Enhancement of dissolution using multiparticulates
About 40% of the drug compounds are poorly water soluble1. This poor water solubility results in decreased rate and extent of dissolution and hence bioavailability. The formulation of a dosage form for these compounds is a challenging aspect. A number of techniques like micronization, nanonization, salt formation, complexation, solid dispersions, and use of different polymorphic form of the drug are being tried to improve the water solubility of drug compound. Each technique has its own limitations. They cannot be applied to all the drugs. For example, micronization or nanonization are applicable only if the drug compound shows particle size dependent solubility. For the salt formation, a reacting group must be present. Out of all these techniques, solid dispersions are proven to be a right choice for increasing the dissolution of a drug. A number of reports are available for improving the dissolution of drug by solid dispersions.
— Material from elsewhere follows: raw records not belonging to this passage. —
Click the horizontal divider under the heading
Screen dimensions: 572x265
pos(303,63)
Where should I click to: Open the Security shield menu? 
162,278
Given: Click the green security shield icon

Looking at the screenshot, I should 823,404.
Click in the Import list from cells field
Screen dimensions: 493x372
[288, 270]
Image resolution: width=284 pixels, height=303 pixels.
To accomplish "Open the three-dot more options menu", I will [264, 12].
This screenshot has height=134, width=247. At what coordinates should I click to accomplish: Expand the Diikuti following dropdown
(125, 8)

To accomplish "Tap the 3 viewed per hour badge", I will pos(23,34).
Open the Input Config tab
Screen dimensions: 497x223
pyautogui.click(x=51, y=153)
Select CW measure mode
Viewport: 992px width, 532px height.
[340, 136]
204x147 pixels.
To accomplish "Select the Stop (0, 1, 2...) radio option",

But, it has its own limitations like expensive methods of preparation, difficulty in formulating into a dosage form and scale up of manufacturing process and stability1. Only 2 products have been marketed since the introduction of solid dispersions forty years ago1. This shows the difficulty in commercialization of this technology. In view of this, alternate technologies which are commercially viable are being in development. One such technology is the deposition of drug and carrier on to a sugar sphere. These spheres can be encapsulated or compressed into a tablet. This concept of coating on to sugar spheres (multiparticulates) is being applied to formulate the dosage forms for sustained, controlled or timed or modified drug release profiles. This can also be extended to increase the extent and rate of dissolution of drug. It has an added advantage that effect of food on the absorption of drug can be minimized as these multiparticulates are freely flowing in the gastro intestinal tract. These pellets can be developed by coating the drug and carrier solution on to a non-pareil seed or sugar sphere using a conventional or fluidized coating (Wurster coating) equipment or alternatively these pellets can be formed by extrusion-spheronization technique. By either way, one can expect the increase in dissolution of drugs by selecting a suitable carrier. Sporanox oral capsules developed by Janssen Pharmaceutica which contains Itrocanzole coated by HPMC is the example of marketed product developed by this technology1.
1) Hamsaraj karanath et.al. Industrially feasible alternate approaches in the manufacture of solid dispersions: A Technical Report AAPS PharmasciTech 2006; 7(4) article 87.